• _WORK INSTRUCTION_:
Gather every line from the entries below that includes "computer".

* * *

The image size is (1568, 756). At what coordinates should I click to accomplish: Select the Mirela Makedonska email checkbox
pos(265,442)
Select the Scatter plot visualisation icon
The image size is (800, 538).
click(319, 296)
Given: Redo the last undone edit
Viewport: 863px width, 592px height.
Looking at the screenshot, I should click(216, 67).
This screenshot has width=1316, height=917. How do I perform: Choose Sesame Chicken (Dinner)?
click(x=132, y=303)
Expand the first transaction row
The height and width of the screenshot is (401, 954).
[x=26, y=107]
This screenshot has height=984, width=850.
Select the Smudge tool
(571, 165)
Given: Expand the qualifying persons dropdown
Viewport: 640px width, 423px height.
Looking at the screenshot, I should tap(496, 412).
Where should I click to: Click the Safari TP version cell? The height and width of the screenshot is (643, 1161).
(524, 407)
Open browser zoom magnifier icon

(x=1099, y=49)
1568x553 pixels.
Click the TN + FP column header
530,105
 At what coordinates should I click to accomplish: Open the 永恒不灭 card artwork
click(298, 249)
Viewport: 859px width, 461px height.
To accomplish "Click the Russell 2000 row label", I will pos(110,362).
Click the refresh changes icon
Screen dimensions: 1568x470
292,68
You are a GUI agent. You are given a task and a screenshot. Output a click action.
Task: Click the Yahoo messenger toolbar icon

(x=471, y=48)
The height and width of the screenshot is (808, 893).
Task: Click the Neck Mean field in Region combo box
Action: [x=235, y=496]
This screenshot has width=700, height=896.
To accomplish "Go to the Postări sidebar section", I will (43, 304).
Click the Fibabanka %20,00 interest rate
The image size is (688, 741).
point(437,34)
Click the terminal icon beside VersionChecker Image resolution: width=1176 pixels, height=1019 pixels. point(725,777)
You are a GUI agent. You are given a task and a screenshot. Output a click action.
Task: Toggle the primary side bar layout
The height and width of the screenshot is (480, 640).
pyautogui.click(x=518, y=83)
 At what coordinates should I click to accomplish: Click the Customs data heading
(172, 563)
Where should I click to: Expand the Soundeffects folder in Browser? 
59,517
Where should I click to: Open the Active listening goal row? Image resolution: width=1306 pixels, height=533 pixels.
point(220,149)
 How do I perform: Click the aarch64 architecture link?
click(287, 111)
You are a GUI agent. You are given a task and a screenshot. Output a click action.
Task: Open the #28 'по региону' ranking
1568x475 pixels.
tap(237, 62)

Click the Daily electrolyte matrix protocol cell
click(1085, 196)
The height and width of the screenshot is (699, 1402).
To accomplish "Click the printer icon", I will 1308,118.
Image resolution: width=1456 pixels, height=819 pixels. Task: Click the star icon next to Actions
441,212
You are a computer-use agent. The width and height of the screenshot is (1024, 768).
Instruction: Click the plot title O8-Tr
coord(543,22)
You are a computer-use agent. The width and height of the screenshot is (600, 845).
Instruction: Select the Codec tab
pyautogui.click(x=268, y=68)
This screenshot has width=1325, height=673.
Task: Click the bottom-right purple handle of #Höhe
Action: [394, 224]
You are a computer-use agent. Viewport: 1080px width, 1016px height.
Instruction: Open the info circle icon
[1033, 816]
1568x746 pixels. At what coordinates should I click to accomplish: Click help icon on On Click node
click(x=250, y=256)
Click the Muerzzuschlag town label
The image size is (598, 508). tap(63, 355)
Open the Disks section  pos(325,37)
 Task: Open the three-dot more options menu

* * *

• _REPLY_:
You are a computer-use agent. The width and height of the screenshot is (1024, 768).
You are a computer-use agent. The width and height of the screenshot is (600, 845).
You are a computer-use agent. Viewport: 1080px width, 1016px height.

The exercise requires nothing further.